Now that you have installed Qiskit®, you can immediately start creating your quantum programs and run these on local simulators. If, however, at some point, you want to run your quantum code on actual IBM Quantum® hardware, you must install your own unique API key locally.

API keys on IBM Quantum Experience®

If you are running your Qiskit® programs in the IBM Quantum Experience® notebook environment, your API key is automatically registered.

Getting ready

Before you can install your API key, you must first have an IBM Quantum Experience® account. If you have not yet created one, go back and do it (see the Creating your IBM Quantum Experience® account section).

How to do it...

Let's take a look at how to install the API key locally:

  1. Log in to IBM Quantum Experience® at
  2. On the IBM Quantum Experience® dashboard, find your user icon in the upper-right corner, click it, and select My account.
  3. On the account page, find the Qiskit in local environment section, and click Copy token.
  4. You can now paste your token in a temporary location or keep it in the clipboard.
  5. On your local machine, access your Qiskit® environment. We have done this one, but here's a repeat of the process if you are using Anaconda.
  6. Activate your virtual environment:
    $ conda activate environment_name
  7. Open Python:
    $(environment_name) … $  python3

    Verify that the Python header displays and that you are running the correct version of Python:

    Python 3.7.6 (default, Jan  8 2020, 13:42:34) 
    [Clang 4.0.1 (tags/RELEASE_401/final)] :: Anaconda, Inc. on darwin
    Type "help", "copyright", "credits" or "license" for more information.
  8. Get the required IBMQ class:
    >>> from qiskit import IBMQ		
  9. Install your API token locally:
    >>> IBMQ.save_account('MY_API_TOKEN')
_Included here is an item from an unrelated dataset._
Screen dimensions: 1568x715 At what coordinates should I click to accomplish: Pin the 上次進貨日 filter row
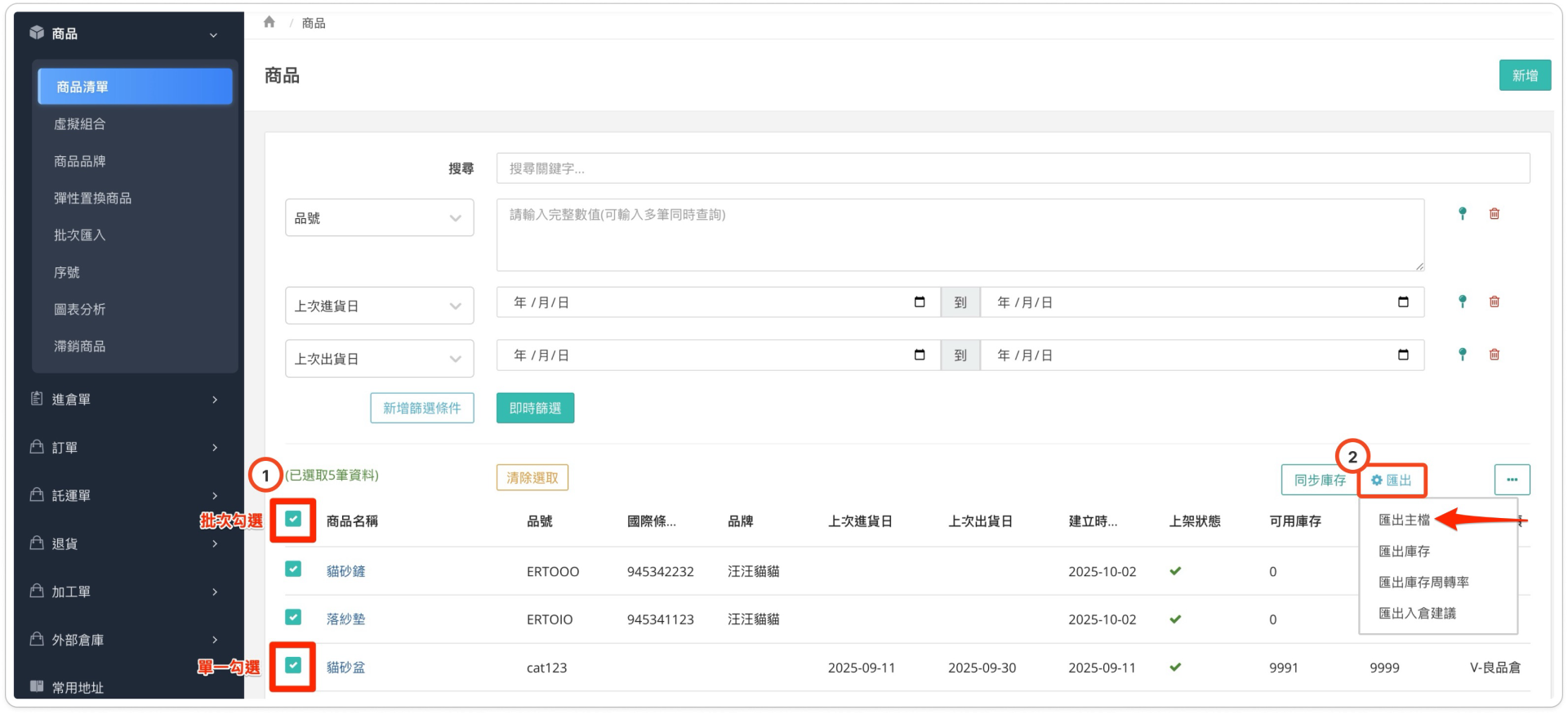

    Here, instead of MY_API_TOKEN, paste in the API token that you just copied from IBM Quantum Experience®: Keep the single quotes as they are required for the command.

  10. Load your account.

    Now that the token is in place, let's verify that all is in order and that your account has the correct privileges:

    >>> IBMQ.load_account()

    This should display the following output:

    <AccountProvider for IBMQ(hub='ibm-q', group='open', project='main')>

    This is the provider information for your account, with hub, group, and project.

How it works...

The main class that you import for this exercise is IBMQ, which is a toolbox for working with the quantum hardware and software that is provided by IBM in the cloud.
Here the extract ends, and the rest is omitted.